Exercise description:
The reply has to be a number alone, equal to how many lines in the entries below hold the string "주말농장".
═════ Records supplied ═════
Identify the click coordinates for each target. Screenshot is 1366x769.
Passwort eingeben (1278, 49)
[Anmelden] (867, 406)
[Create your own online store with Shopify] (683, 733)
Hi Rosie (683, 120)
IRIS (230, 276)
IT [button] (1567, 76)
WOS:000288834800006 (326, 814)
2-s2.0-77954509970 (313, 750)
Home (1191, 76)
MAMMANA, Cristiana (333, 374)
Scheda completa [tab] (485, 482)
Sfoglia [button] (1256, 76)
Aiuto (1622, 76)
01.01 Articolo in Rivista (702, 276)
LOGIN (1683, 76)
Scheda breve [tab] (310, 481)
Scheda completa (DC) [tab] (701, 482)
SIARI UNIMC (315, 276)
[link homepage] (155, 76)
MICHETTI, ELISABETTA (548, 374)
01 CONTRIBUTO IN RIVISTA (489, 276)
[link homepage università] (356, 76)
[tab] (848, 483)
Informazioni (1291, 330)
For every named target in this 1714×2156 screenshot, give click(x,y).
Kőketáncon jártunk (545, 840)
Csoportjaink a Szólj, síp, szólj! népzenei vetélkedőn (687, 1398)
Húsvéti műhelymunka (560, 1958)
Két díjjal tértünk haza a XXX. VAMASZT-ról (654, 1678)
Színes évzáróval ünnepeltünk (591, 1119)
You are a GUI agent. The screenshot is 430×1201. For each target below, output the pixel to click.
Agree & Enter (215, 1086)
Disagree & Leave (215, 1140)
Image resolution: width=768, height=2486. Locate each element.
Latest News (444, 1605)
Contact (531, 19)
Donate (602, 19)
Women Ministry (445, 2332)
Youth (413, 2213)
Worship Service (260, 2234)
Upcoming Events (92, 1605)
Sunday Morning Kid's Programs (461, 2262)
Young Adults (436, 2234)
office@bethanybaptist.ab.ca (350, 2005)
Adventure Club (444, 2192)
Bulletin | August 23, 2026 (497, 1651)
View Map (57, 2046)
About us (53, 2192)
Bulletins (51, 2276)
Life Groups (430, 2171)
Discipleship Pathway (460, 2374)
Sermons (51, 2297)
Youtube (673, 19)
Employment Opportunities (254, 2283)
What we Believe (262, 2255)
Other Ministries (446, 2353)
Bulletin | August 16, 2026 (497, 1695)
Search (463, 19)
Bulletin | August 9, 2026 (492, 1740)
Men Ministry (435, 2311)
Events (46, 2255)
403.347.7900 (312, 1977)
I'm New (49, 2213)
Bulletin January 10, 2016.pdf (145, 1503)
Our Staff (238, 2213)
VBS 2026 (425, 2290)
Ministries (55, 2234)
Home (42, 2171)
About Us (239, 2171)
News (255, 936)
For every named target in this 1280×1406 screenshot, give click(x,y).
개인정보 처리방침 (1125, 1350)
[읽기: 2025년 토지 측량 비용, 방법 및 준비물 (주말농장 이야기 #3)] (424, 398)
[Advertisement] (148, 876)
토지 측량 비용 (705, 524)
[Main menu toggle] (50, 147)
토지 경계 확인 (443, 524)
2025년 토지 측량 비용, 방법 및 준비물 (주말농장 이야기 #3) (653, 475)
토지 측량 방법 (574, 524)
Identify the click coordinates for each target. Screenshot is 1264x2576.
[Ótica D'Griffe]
═════
Answer:
2